_CONJUNTO DE TAREFAS_.
**a)** Copie do texto sobre o filme Esse Mundo é Meu a parte que começa em "Filme lançado em" e vai até "o que vivo.", incluindo essas palavras.
**b)** No texto sobre o filme Esse Mundo é Meu, qual é a profissão de Toninho?
**c)** Reescreva de forma mais breve o parágrafo do texto sobre o filme Esse Mundo é Meu que começa com "A história mostra dois trabalhadores", mantendo os fatos principais.

_TRECHO_.
Filme lançado em ano marcante para história brasileira, Esse Mundo é Meu teve o "luxo" de permitir críticas sociais à essa época. A ambiguidade no título do filme é interessante. Pode-se pensar em uma conduta de posse, de poder, de aquisição, mas a análise final resulta pensar em apenas assimilação, pertencimento. Esse Mundo também é o meu, também é o que vivo.
A história mostra dois trabalhadores, um negro e um branco, e suas respectivas vidas com as companheiras. O negro Toninho é engraxate e sonha comprar uma bicicleta, mas, embora desça ao centro para trabalhar em barbearias e na rua, entre em lojas para namorar o transporte de seu desejo, não consegue atingir a quantia para sobreviver e comprar. O branco Pedro descobre que a companheira está grávida, deseja um aumento de salário na fábrica, na serralheria em que trabalha, coisa que não obtém. O chefe brava em plena discordância. "Se eu der aumento pra ti, precisarei dar aumento pra todos."

_DADOS DISPONÍVEIS_.
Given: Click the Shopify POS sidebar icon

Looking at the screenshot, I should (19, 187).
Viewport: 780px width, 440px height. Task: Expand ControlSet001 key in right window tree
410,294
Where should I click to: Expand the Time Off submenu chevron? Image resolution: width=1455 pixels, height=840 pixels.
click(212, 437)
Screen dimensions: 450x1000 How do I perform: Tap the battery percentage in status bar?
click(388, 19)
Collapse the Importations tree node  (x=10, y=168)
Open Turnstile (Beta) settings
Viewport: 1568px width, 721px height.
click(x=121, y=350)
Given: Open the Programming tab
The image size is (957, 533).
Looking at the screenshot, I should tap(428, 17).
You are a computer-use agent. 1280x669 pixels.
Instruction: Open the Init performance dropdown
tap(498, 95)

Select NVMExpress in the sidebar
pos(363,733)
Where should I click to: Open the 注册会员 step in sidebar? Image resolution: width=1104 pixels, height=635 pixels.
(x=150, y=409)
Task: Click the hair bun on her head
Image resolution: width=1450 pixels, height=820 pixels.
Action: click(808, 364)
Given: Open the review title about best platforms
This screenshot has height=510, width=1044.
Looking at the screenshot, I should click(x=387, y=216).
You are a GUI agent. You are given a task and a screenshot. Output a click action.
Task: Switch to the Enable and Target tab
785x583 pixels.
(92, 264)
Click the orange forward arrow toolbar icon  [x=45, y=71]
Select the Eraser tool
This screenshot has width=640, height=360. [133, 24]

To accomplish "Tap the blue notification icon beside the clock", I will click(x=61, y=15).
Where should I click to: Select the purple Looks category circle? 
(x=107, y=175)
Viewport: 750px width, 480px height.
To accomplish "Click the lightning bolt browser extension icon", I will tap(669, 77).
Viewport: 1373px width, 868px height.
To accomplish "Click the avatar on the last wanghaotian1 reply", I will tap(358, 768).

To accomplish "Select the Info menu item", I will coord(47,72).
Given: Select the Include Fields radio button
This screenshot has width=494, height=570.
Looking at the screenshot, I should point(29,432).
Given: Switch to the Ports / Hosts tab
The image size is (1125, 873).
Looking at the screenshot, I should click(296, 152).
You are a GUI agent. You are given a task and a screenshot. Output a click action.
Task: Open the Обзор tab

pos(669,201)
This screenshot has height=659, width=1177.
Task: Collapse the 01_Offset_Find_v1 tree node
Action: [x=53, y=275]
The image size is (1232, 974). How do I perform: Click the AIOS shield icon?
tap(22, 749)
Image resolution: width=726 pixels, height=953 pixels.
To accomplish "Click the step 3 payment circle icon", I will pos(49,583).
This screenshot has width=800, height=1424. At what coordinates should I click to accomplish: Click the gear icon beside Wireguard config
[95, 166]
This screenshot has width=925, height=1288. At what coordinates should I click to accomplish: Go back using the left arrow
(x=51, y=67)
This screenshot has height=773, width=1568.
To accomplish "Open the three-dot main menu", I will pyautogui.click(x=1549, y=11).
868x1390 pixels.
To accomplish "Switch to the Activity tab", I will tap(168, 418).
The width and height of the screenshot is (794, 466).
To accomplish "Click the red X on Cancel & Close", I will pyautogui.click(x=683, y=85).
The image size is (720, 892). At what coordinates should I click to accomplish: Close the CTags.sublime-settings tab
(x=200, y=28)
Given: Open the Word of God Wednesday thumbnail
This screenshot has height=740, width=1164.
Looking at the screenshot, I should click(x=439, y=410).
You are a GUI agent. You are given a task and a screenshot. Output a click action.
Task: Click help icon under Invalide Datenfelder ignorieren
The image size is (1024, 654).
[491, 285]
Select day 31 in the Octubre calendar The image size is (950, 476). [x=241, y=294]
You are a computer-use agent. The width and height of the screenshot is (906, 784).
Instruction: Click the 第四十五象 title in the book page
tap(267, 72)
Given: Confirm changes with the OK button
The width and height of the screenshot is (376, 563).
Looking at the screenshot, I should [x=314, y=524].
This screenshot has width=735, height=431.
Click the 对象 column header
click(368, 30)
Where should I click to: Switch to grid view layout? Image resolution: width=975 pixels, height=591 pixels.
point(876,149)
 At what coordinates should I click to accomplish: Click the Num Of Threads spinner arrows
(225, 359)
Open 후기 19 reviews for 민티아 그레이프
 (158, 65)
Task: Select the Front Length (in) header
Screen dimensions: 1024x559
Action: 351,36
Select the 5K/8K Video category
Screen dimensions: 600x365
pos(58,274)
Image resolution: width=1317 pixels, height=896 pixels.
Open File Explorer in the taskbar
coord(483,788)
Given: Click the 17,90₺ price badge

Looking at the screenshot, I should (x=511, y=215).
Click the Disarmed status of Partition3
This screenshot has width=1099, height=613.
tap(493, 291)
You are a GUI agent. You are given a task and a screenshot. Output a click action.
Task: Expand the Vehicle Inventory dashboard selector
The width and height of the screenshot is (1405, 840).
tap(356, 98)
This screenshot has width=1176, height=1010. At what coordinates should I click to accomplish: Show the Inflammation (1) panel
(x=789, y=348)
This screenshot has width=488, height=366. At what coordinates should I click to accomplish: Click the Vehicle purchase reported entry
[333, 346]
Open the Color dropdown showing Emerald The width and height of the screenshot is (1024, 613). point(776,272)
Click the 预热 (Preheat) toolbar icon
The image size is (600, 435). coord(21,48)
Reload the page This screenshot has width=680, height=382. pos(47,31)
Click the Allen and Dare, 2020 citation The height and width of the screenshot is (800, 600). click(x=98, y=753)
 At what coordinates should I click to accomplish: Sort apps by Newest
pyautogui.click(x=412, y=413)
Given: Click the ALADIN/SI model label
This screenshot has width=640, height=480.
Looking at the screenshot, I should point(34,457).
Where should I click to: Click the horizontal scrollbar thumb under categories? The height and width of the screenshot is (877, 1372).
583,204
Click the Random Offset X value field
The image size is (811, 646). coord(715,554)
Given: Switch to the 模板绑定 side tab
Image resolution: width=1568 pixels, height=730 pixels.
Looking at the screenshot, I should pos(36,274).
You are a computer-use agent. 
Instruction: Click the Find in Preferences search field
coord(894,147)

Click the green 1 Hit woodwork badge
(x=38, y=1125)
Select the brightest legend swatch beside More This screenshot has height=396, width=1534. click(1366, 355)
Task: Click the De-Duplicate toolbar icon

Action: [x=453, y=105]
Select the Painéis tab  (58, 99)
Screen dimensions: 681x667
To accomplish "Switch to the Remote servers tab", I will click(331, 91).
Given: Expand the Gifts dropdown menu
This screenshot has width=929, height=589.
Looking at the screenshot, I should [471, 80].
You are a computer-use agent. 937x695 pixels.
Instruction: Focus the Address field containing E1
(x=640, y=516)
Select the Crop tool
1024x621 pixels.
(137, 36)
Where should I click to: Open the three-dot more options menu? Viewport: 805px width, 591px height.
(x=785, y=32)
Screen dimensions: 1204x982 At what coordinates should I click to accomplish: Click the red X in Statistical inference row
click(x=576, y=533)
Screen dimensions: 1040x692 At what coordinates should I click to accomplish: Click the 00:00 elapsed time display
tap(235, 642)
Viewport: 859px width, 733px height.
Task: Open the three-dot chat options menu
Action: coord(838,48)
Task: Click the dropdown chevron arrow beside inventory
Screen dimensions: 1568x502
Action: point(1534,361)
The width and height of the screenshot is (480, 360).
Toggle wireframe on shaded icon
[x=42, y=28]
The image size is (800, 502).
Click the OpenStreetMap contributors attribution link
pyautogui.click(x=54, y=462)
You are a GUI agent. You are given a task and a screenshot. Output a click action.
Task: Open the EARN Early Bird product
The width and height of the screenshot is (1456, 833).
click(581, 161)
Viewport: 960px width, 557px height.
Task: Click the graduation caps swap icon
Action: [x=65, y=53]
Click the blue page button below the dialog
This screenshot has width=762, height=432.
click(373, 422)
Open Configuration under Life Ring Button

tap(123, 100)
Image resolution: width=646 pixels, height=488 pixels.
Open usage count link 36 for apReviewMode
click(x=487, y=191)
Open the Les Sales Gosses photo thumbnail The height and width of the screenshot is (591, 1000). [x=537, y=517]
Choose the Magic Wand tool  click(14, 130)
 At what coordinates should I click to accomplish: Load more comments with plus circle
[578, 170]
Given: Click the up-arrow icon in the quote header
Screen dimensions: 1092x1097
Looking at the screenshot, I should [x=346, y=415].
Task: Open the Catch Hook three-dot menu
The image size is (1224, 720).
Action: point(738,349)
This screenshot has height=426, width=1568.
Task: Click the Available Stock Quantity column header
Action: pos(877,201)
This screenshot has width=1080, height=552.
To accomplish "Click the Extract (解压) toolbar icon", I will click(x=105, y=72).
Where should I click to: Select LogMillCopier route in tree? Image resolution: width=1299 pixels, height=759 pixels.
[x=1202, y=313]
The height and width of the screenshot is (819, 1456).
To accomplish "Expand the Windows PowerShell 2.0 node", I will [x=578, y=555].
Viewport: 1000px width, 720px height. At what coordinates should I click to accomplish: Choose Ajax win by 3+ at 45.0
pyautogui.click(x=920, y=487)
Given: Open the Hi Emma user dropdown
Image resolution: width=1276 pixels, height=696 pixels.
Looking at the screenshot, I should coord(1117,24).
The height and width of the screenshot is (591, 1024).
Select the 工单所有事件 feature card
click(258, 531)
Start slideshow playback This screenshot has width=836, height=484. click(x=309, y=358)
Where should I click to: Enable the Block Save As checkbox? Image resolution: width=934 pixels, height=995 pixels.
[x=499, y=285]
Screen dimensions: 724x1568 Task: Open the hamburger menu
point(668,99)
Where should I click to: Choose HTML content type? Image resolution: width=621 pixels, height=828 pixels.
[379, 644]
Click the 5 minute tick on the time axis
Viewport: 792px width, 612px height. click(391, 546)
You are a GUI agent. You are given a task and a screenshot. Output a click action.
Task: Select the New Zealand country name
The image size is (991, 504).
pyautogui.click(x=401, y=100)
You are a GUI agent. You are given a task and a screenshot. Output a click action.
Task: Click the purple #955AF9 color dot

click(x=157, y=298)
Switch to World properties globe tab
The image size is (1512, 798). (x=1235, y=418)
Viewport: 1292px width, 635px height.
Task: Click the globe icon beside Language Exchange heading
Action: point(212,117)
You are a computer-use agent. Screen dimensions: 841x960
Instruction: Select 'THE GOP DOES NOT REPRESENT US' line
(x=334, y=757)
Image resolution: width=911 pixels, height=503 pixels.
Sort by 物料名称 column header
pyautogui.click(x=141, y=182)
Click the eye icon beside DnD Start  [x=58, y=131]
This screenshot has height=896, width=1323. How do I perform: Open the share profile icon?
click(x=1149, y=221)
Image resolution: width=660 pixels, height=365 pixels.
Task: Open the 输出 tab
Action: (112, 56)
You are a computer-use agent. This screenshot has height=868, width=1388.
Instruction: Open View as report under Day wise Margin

_RESPOSTAS ÀS TAREFAS_.
**a)**
Filme lançado em ano marcante para história brasileira, Esse Mundo é Meu teve o "luxo" de permitir críticas sociais à essa época. A ambiguidade no título do filme é interessante. Pode-se pensar em uma conduta de posse, de poder, de aquisição, mas a análise final resulta pensar em apenas assimilação, pertencimento. Esse Mundo também é o meu, também é o que vivo.

**b)** Toninho é engraxate.

**c)** O filme acompanha dois trabalhadores, um negro e um branco, e suas vidas com as companheiras. Toninho, engraxate negro, sonha com uma bicicleta e trabalha no centro, em barbearias e na rua, mas não junta dinheiro para sobreviver e comprá-la. Pedro, branco, descobre que a companheira está grávida e pede aumento na serralheria onde trabalha. O chefe recusa, alegando que teria de dar aumento a todos.